**Your task:**
Reproduce verbatim the records from the line containing "The height and" through the end of the records, both ends included, leaving out the pictures.
▼
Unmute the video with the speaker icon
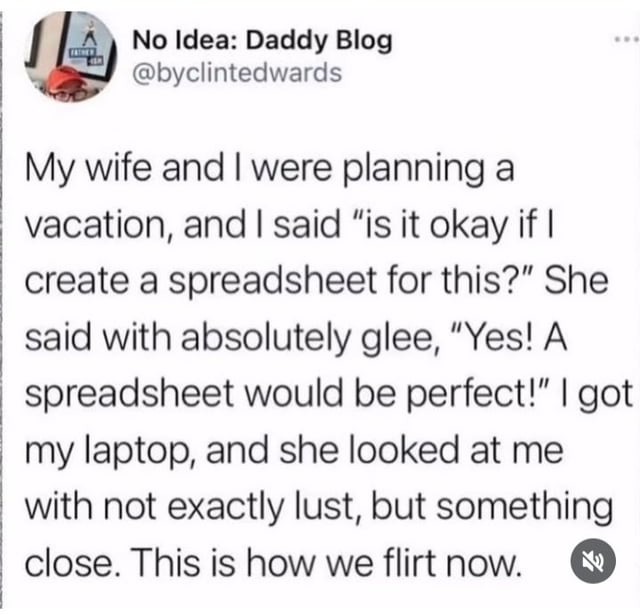Image resolution: width=640 pixels, height=615 pixels. (593, 561)
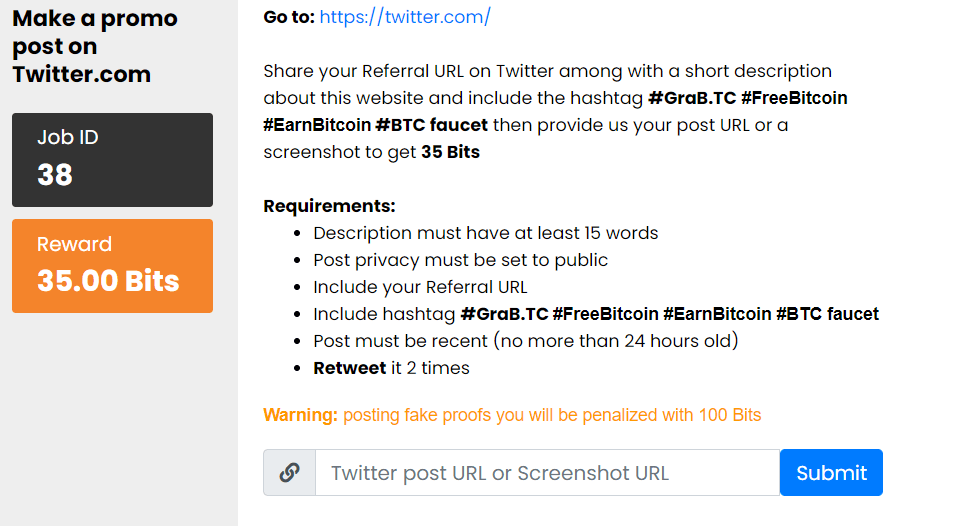Click the '38' job number
Screen dimensions: 954x526
pos(55,175)

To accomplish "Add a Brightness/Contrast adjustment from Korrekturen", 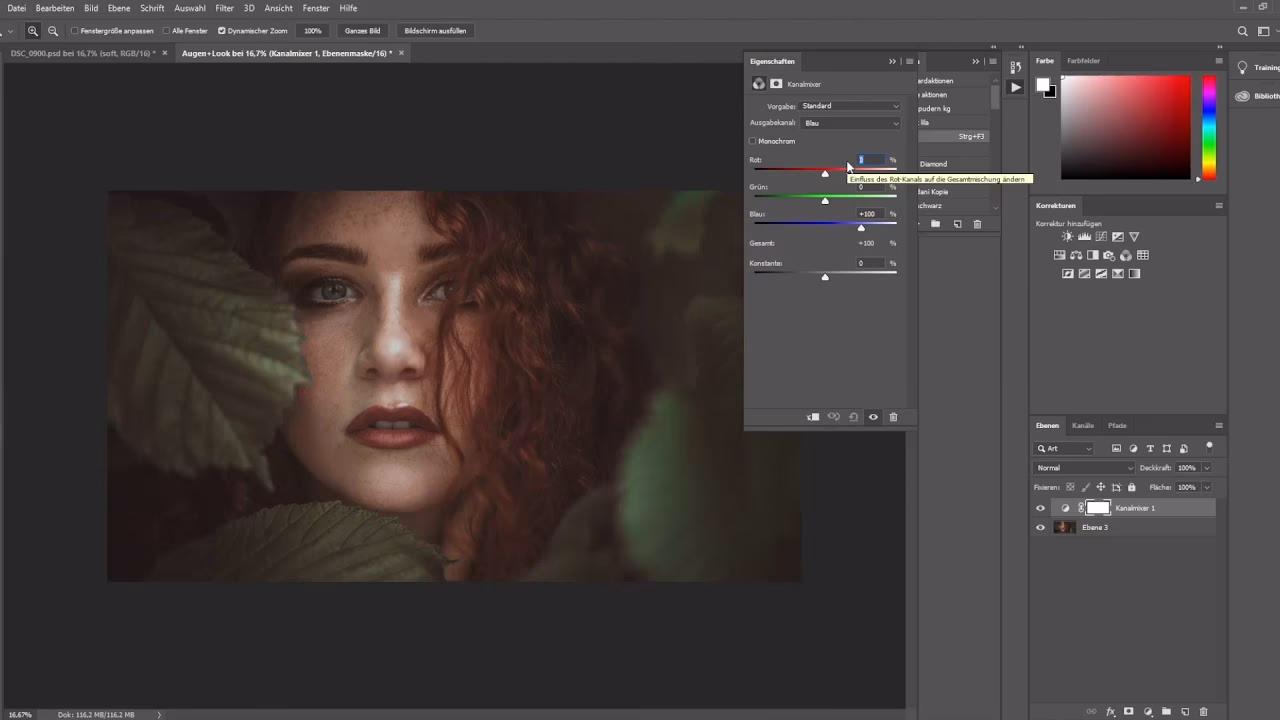I will click(x=1067, y=237).
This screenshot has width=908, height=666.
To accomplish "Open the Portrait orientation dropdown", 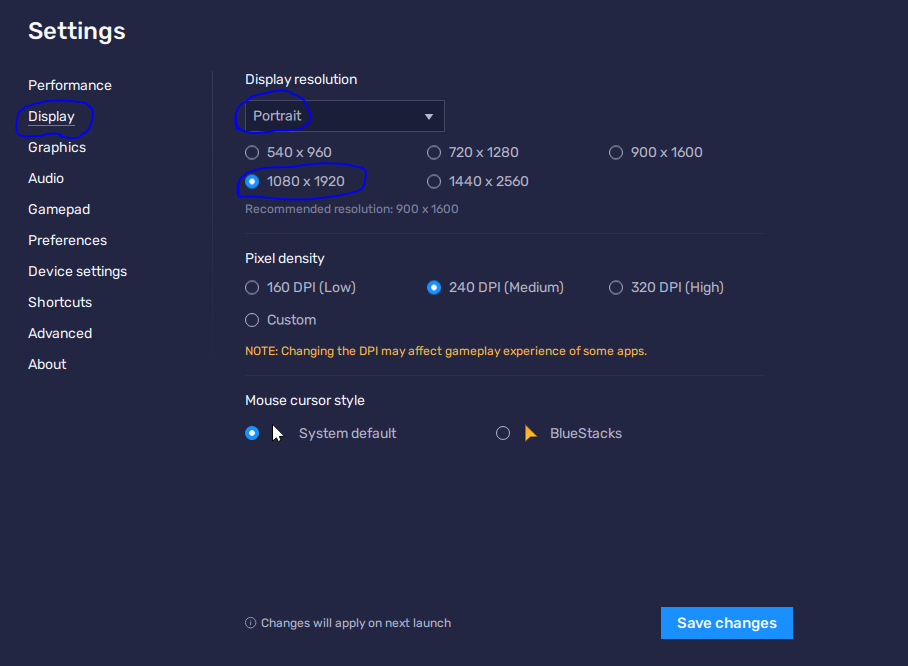I will [x=344, y=116].
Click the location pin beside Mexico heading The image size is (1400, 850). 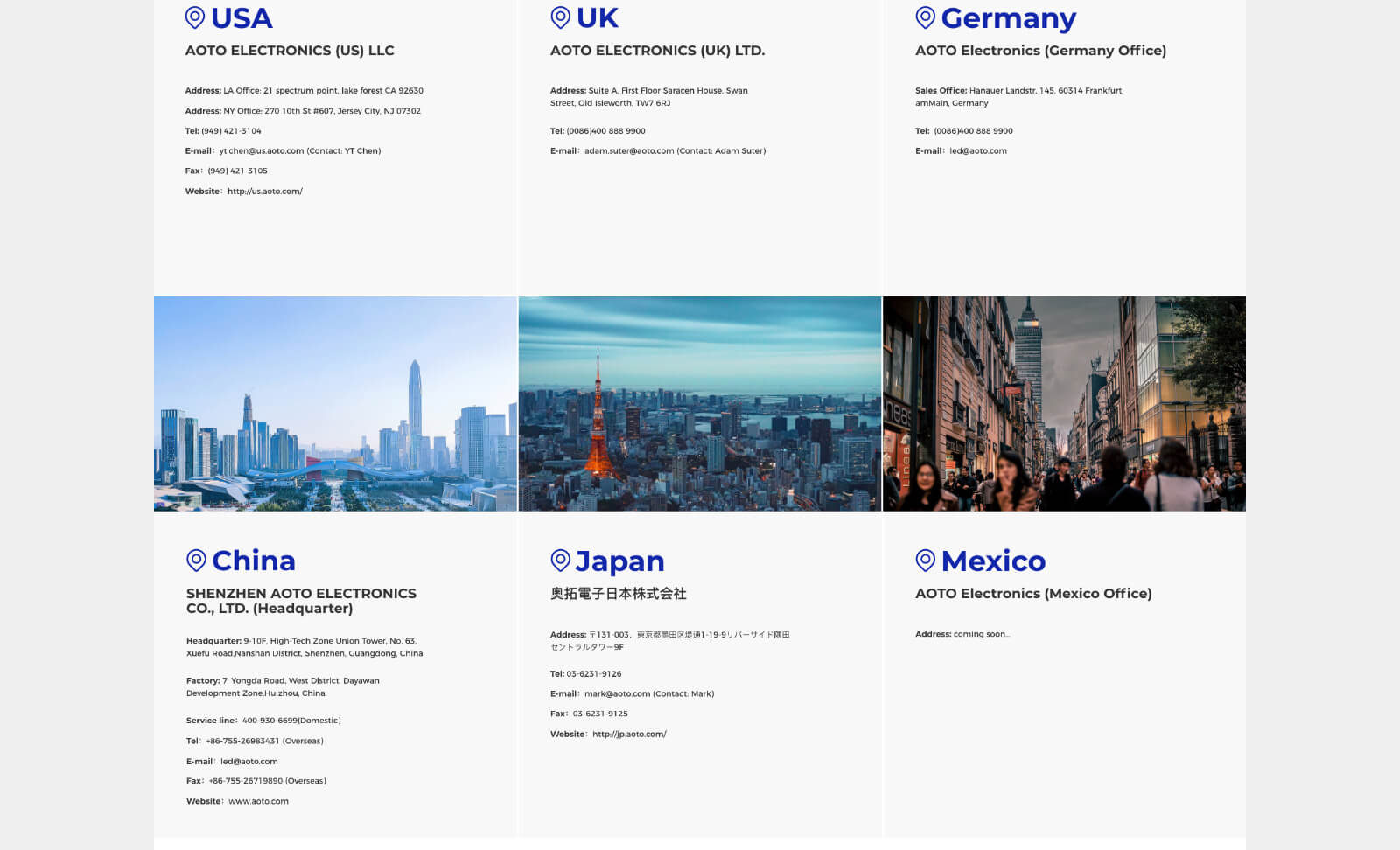coord(925,560)
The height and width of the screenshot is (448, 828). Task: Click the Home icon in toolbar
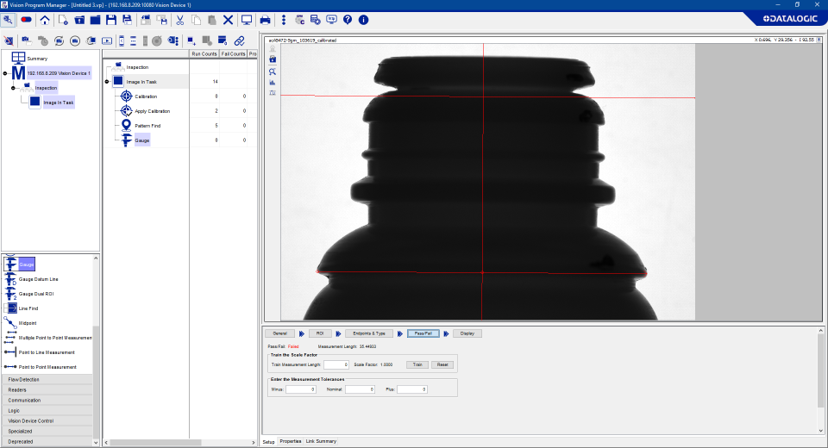click(45, 20)
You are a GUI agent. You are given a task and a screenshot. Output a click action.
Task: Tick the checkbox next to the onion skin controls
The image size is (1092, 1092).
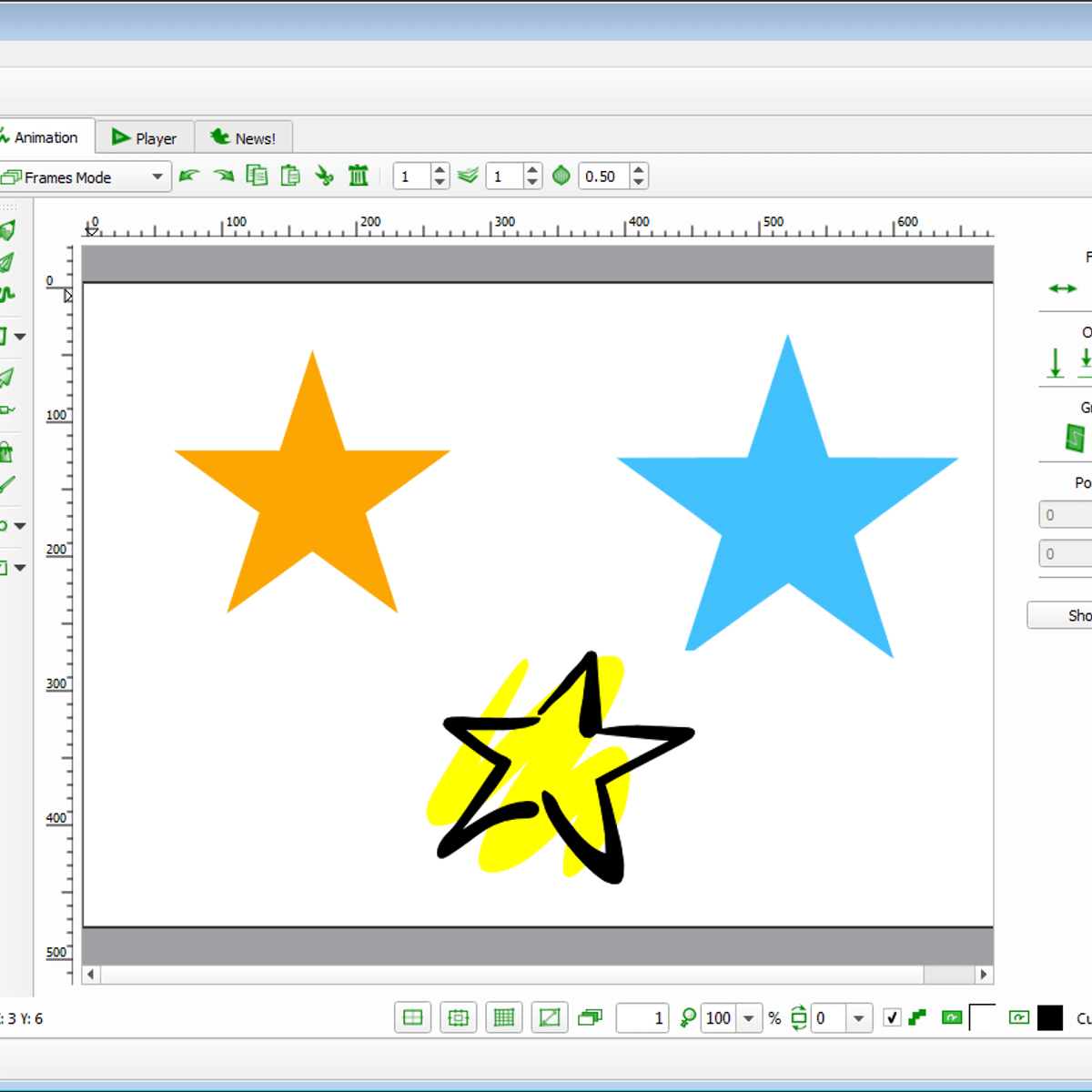pyautogui.click(x=892, y=1018)
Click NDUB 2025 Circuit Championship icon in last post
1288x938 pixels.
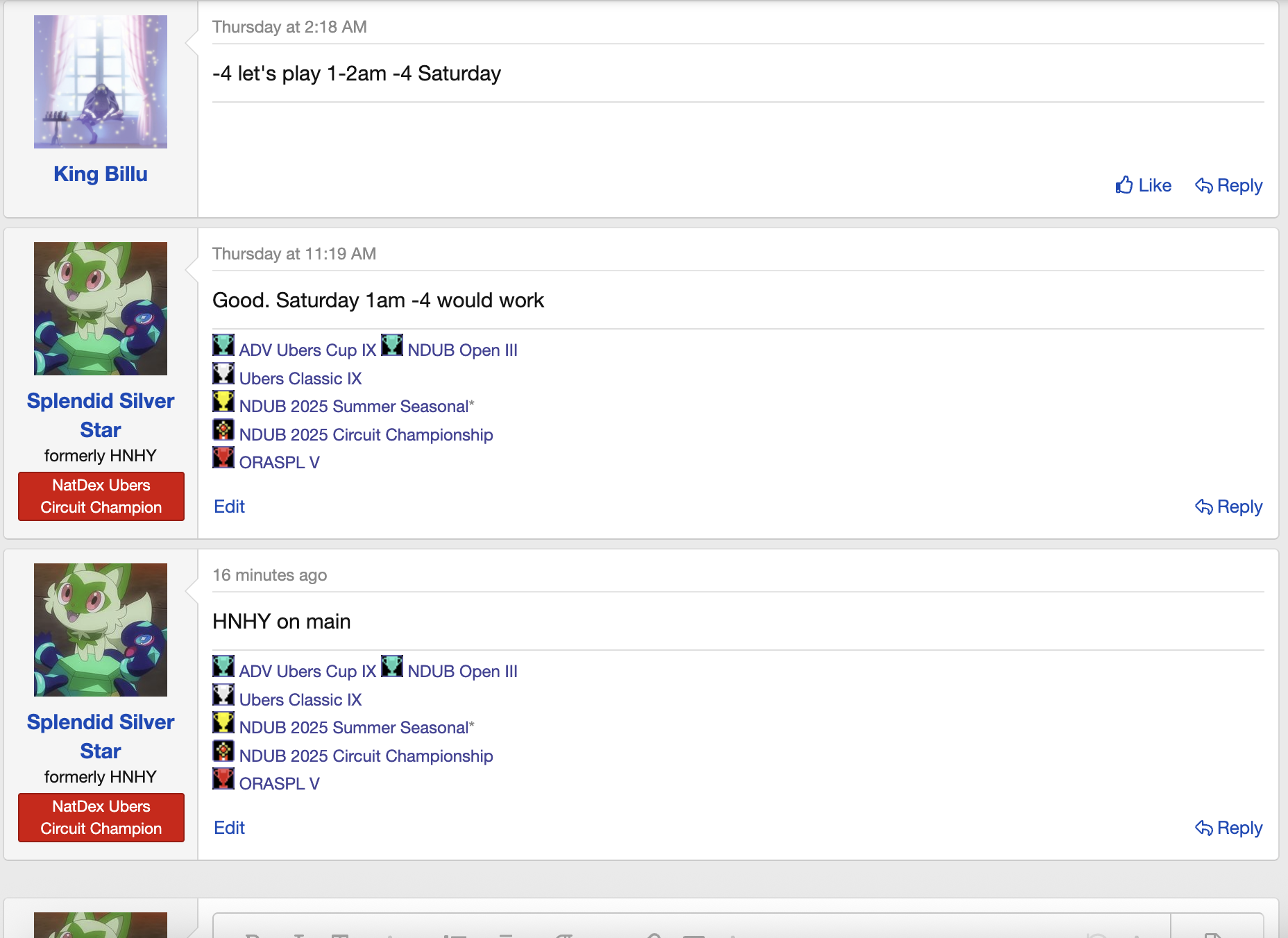point(223,751)
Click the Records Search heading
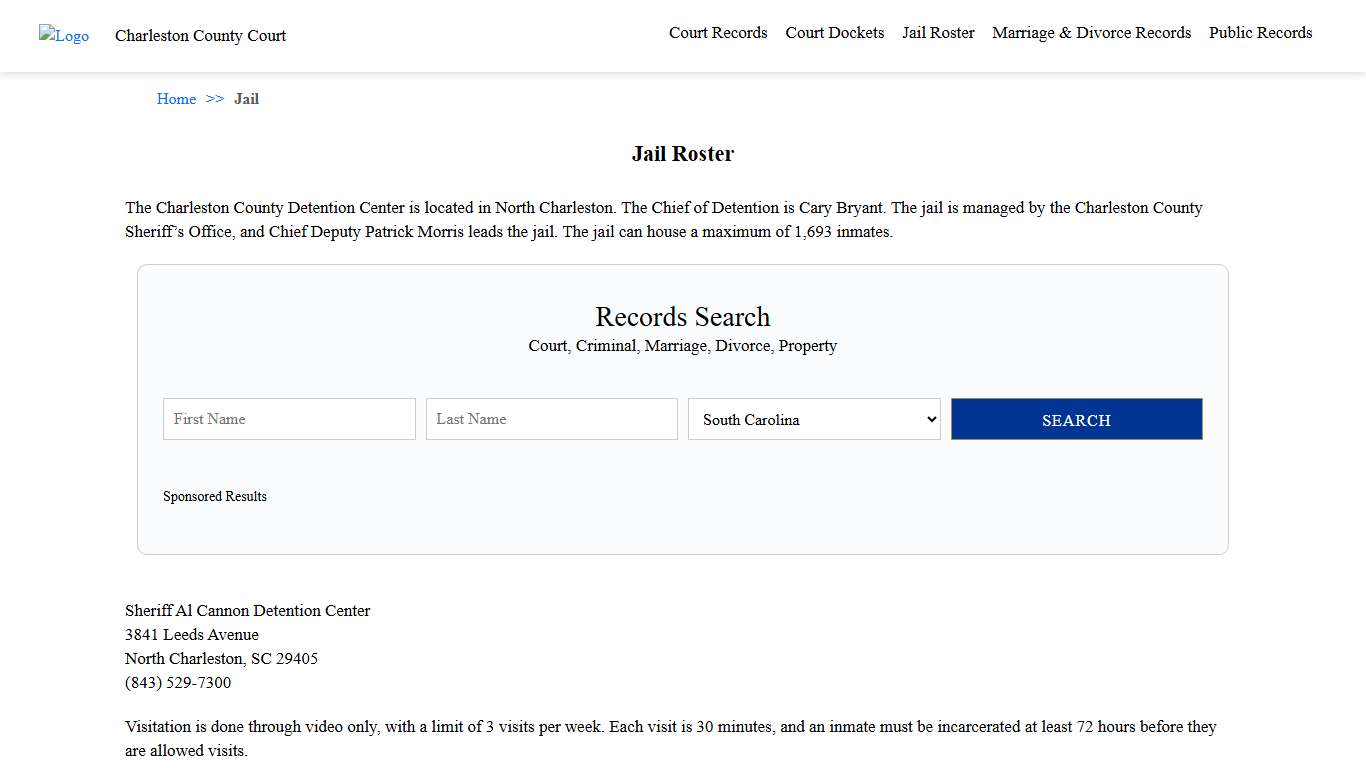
▲
**Exercise response:**
The height and width of the screenshot is (448, 828). Task: Click the Home icon in toolbar
click(45, 20)
You are a GUI agent. You are given a task and a screenshot. Output a click action.
Task: Tick the checkbox next to the onion skin controls
The image size is (1092, 1092).
pyautogui.click(x=892, y=1018)
Click NDUB 2025 Circuit Championship icon in last post
1288x938 pixels.
point(223,751)
Click the Records Search heading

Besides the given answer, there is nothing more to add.